Después de dos horas la piel ya no siente dolor, aunque de la parte baja de la espalda broten gotas de sangre que manchan de rojo la tela blanca del traje. La tortura terminó en la Vieja Cruz, una pequeña capilla donde dieron gracias a Dios por permitirles mantenerlos en pie, un rezo interior en medio de curiosos que rodean el altar cada vez que un flagelante de acerca.

Iglesia en contra. Dos días antes de lo normal, el viernes de dolores, se inicia la Semana Santa en Santo Tomás, una herencia cultural traída desde Sevilla, España, durante la época de la colonia.
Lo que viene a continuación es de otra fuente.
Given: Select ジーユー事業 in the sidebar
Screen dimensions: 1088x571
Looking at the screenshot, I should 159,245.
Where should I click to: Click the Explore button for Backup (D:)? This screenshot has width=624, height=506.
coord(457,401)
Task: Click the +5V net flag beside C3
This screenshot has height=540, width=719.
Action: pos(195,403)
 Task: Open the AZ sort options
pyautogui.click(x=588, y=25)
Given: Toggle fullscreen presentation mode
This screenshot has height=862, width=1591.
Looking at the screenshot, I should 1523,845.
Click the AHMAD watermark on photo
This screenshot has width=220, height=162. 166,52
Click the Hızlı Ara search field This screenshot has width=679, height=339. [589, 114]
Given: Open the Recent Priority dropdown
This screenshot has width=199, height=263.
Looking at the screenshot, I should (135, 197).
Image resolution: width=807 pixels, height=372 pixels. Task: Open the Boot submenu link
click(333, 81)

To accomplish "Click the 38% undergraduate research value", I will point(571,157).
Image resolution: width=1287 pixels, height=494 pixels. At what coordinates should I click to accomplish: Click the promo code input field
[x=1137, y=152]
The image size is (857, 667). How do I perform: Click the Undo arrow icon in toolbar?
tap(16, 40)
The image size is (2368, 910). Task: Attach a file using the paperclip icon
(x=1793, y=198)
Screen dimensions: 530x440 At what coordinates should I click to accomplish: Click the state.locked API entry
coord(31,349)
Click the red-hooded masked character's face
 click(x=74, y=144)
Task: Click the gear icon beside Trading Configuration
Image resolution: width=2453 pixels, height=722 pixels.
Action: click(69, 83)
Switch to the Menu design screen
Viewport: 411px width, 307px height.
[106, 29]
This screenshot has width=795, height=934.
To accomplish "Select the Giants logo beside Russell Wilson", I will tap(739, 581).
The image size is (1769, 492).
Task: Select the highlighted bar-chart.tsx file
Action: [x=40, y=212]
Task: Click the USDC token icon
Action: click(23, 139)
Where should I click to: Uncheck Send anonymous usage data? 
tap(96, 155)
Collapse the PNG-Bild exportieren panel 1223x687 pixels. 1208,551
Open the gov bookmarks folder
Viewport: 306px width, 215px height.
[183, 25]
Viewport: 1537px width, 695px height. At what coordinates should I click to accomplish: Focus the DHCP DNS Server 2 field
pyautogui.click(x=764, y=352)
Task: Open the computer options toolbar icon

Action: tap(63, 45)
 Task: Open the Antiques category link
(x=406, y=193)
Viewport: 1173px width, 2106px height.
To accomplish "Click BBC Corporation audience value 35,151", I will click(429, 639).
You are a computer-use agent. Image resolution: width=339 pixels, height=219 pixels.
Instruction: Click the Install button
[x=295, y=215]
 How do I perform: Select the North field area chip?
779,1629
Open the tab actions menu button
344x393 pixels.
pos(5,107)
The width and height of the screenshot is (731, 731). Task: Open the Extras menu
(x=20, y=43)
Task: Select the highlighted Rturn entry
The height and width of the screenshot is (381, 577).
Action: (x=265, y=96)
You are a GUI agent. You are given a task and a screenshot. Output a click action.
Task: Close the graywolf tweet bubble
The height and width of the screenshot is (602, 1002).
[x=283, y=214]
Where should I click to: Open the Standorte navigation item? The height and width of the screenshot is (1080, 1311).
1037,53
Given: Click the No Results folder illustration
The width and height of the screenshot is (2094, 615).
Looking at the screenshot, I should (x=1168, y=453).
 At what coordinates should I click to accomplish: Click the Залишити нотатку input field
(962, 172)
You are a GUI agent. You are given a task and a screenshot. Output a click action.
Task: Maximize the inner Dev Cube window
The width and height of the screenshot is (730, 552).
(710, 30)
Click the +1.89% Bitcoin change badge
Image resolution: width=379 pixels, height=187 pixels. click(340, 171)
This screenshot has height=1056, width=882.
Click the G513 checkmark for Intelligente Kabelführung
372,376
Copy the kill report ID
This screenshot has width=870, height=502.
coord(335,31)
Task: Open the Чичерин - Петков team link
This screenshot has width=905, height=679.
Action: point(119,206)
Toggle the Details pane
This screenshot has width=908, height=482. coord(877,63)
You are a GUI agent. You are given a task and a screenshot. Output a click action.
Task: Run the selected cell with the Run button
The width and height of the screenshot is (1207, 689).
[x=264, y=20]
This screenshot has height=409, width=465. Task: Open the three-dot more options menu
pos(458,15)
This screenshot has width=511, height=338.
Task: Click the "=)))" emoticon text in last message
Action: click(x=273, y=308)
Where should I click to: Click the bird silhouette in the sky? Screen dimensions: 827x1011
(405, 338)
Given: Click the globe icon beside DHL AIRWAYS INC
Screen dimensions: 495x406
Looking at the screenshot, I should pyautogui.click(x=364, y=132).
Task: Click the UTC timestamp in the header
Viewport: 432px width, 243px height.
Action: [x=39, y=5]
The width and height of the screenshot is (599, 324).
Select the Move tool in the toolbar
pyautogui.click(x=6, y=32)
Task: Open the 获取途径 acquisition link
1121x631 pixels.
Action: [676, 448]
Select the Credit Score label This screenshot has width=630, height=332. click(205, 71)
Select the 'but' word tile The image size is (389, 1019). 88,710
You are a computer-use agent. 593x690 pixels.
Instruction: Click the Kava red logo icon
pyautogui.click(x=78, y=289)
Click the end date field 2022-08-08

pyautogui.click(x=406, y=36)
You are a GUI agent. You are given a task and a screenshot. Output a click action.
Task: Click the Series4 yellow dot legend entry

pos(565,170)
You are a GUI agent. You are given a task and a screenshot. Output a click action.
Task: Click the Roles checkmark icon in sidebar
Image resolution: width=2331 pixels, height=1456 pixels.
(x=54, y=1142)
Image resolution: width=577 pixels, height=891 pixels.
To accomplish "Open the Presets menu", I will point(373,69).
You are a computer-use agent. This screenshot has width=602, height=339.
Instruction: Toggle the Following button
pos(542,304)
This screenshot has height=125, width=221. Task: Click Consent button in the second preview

Entre las actividades era muy reconocido el desfile de los flagelantes, que se hizo público en el municipio en 1861, según el historiador y sociólogo Pedro Badillo.

Para el padre Marenco, la flagelación hacía parte de una realidad histórica, pero hoy eso ya ha sido superado. 'No podemos vivir en un pasado, hay que darle evolución al proceso de fe', manifestó el religioso, quien lidera un proyecto personal para transformar esta práctica.

'Representar a un pueblo con sangre, en tiempos donde se habla de paz, no es correcto', dijo el padre mientras sus ojos observaban lo que quedó después de que todos los flagelantes desfilaran por la calle principal. La música continuó. La comunidad y sus visitantes comían y bailaban como en época de carnaval.